Actually, this may not be true, at least using Digg and Twitter as examples.
 I'd assume those apps are far more read-heavy than they are write-heavy,
but I wouldn't know for sure.


Re: 99.999% uptime - Operations Best Practices?

2011-06-23 Thread Chris Burroughs
On 06/23/2011 01:56 PM, Les Hazlewood wrote:
 Is there a roadmap or time to 1.0?  Even a ballpark time (e.g next year 3rd
 quarter, end of year, etc) would be great as it would help me understand
 where it may lie in relation to my production rollout.


The C* devs are rather strongly inclined against putting too much
meaning in version numbers.  The next major release might be called 1.0.
Or maybe it won't.  Either way it won't be different code or support
from something called 0.9 or 10.0.

September 8th is the feature freeze for the next major release.


Re: 99.999% uptime - Operations Best Practices?

2011-06-23 Thread Nate McCall
As an additional concrete detail to Edward's response, 'result
pinning' can provide some performance improvements depending on
topology and workload. See the conf file comments for details:
https://github.com/apache/cassandra/blob/cassandra-0.8.0/conf/cassandra.yaml#L308-315

I would also advise to take the time to experiment with consistency
levels (particularly in multi-DC setup) and their effect on response
times and weigh those against your consistency requirements.

For the record, any performance twiddling will only provide useful
results when comparable metrics are available for the similar workload
(Les, it appears you have a good grasp of this already - just wanted
to re-iterate).


99.999% uptime - Operations Best Practices?
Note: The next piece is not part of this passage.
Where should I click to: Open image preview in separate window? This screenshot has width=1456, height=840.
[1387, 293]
2011-06-22 Thread Les Hazlewood
I'm planning on using Cassandra as a product's core data store, and it is
imperative that it never goes down or loses data, even in the event of a
data center failure.  This uptime requirement (five nines: 99.999% uptime)
w/ WAN capabilities is largely what led me to choose Cassandra over other
NoSQL products, given its history and 'from the ground up' design for such
operational benefits.

However, in a recent thread, a user indicated that all 4 of 4 of his
Cassandra instances were down because the OS killed the Java processes due
to memory starvation, and all 4 instances went down in a relatively short
period of time of each other.  Another user helped out and replied that
running 0.8 and nodetool repair on each node regularly via a cron job (once
a day?) seems to work for him.

Naturally this was disconcerting to read, given our needs for a Highly
Available product - we'd be royally screwed if this ever happened to us.
 But given Cassandra's history and it's current production use, I'm aware
that this HA/uptime is being achieved today, and I believe it is certainly
achievable.

So, is there a collective set of guidelines or best practices to ensure this
problem (or unavailability due to OOM) can be easily managed?
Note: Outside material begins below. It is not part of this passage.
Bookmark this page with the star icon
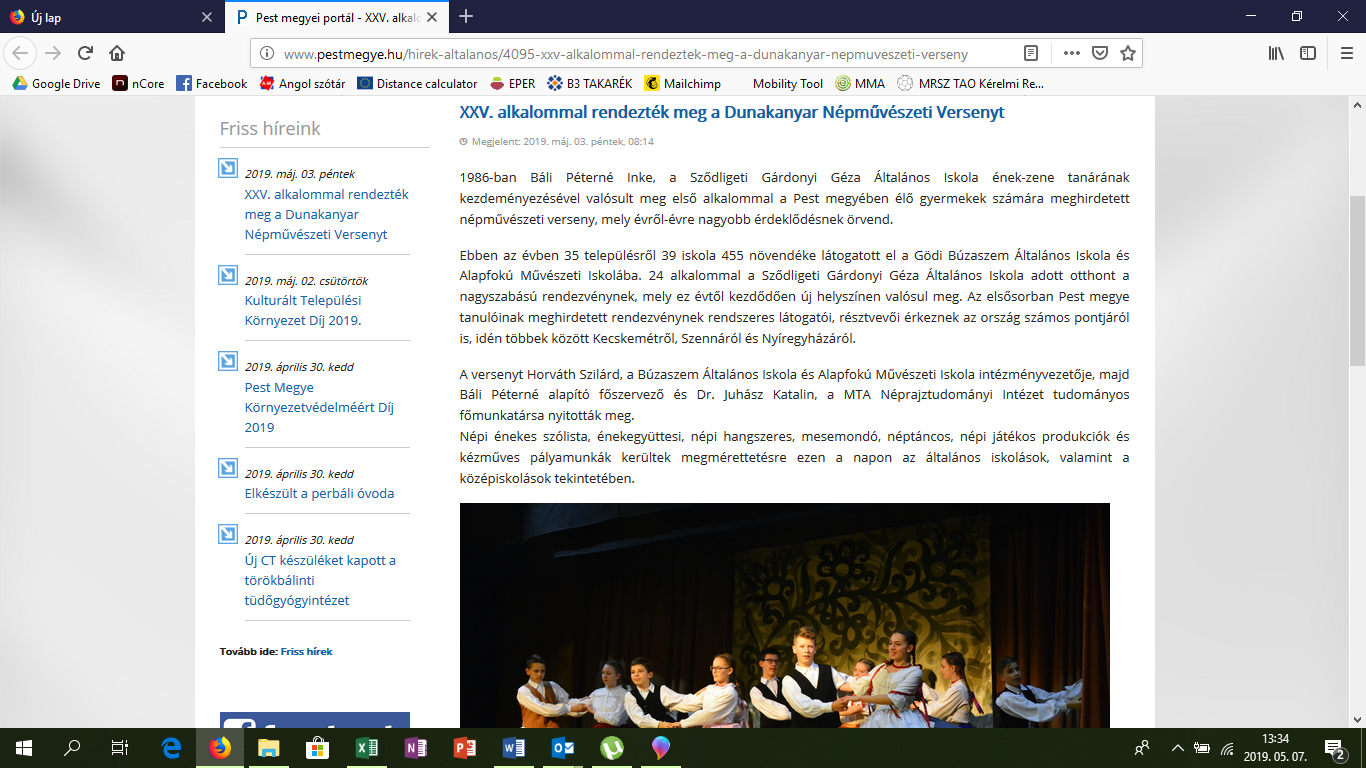This screenshot has width=1366, height=768. click(x=1127, y=53)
Things like memory settings, initial GC recommendations, cron
recommendations, ulimit settings, etc. that can be bundled up as a
best-practices Production Kickstart?

Could anyone share their nuggets of wisdom or point me to resources where
this may already exist?

Thanks!

Best regards,

Les


Re: 99.999% uptime - Operations Best Practices?
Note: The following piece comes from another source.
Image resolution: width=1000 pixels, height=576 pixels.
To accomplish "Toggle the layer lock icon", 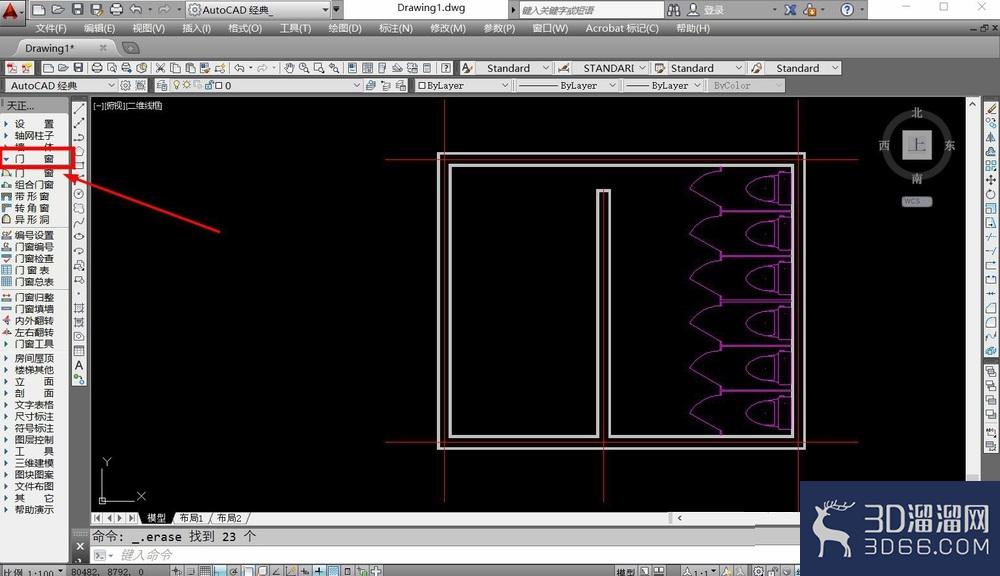I will 209,85.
2011-06-22 Thread Ryan King
On Wed, Jun 22, 2011 at 2:24 PM, Les Hazlewood l...@katasoft.com wrote:
 I'm planning on using Cassandra as a product's core data store, and it is
 imperative that it never goes down or loses data, even in the event of a
 data center failure.  This uptime requirement (five nines: 99.999% uptime)
 w/ WAN capabilities is largely what led me to choose Cassandra over other
 NoSQL products, given its history and 'from the ground up' design for such
 operational benefits.
 However, in a recent thread, a user indicated that all 4 of 4 of his
 Cassandra instances were down because the OS killed the Java processes due
 to memory starvation, and all 4 instances went down in a relatively short
 period of time of each other.  Another user helped out and replied that
 running 0.8 and nodetool repair on each node regularly via a cron job (once
 a day?) seems to work for him.
 Naturally this was disconcerting to read, given our needs for a Highly
 Available product - we'd be royally screwed if this ever happened to us.
  But given Cassandra's history and it's current production use, I'm aware
 that this HA/uptime is being achieved today, and I believe it is certainly
 achievable.
 So, is there a collective set of guidelines or best practices to ensure this
 problem (or unavailability due to OOM) can be easily managed?
 Things like memory settings, initial GC recommendations, cron
 recommendations, ulimit settings, etc. that can be bundled up as a
 best-practices Production Kickstart?

Unfortunately most of these are in the category of it depends.

-ryan

 Could anyone share their nuggets of wisdom or point me to resources where
 this may already exist?
 Thanks!
 Best regards,
 Les



Re: 99.999% uptime - Operations Best Practices?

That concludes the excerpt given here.